EXERCISE BRIEF | From the text on dental practice numbers below, list every dollar amount it gives.

SOURCE DOCUMENT |

───

Ratio of treatment presented vs. treatment accepted
Perhaps one of the most important numbers you can track in your practice is the ratio between treatment presented and treatment accepted. By getting solid information on the amount of treatment accepted, we can identify whether doctor or staff needs to improve their treatment presentation skills. A good benchmark is an acceptance ratio of 70% to 90%.
Doctor and hygiene production per hour
One of the key numbers a doctor should track is his or her own production per hour. If your practice accepts discounted fee programs, it is a good idea to calculate both the gross production per hour and the net production per hour. The clients I work with average about $375 per hour with about 20% achieving over $500 per hour. In a typical practice, an increase of $50 per hour for the doctor represents about a $73,000 increase and additional profit of about $60,000! Similarly, the doctor should monitor the hygiene production per hour. The average per hour we see is about $100.
Number of patients seen each day
The number of patients seen each day by both doctor and hygienist should be monitored. The ideal for the doctor is eight to 12 patients. It is also a good idea to monitor patients who left without scheduling their next appointment.
Ratio of unscheduled units for doctor and hygiene to total available
By tracking this statistic, we can determine how efficiently we are scheduled. In today’s economy, many practices have surplus capacity resulting in an overstaffed practice.
The dentist should always have a handle on the amount and type of production adjustments made in the practice. You want to pay particular attention to the write-downs. Make it a habit to ask frequent questions of your front desk staff regarding adjustments.

───

INFORMATION SHOWN |

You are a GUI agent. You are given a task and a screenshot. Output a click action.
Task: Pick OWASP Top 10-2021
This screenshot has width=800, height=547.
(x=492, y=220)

───

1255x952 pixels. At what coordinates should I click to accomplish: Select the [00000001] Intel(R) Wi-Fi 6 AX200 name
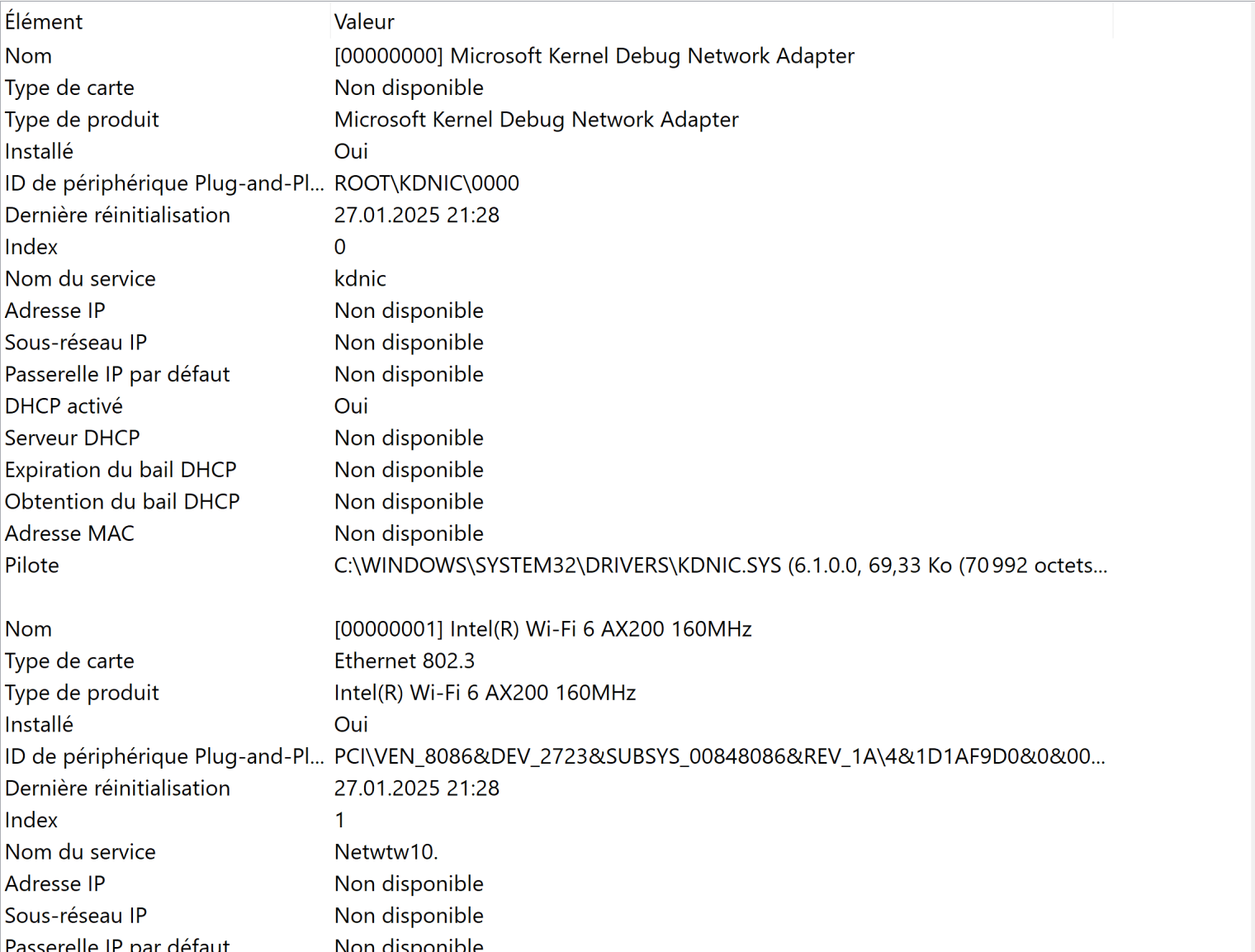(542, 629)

───

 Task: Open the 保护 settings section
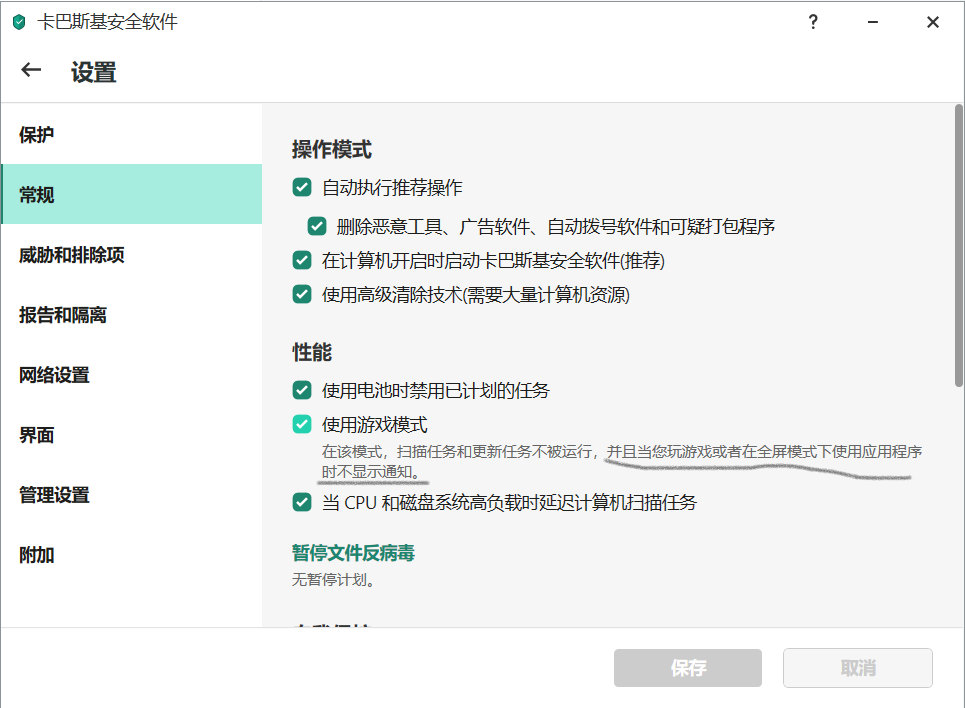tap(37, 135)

───

ANSWER BOX |
- $375
- $500
- $50
- $73,000
- $60,000
- $100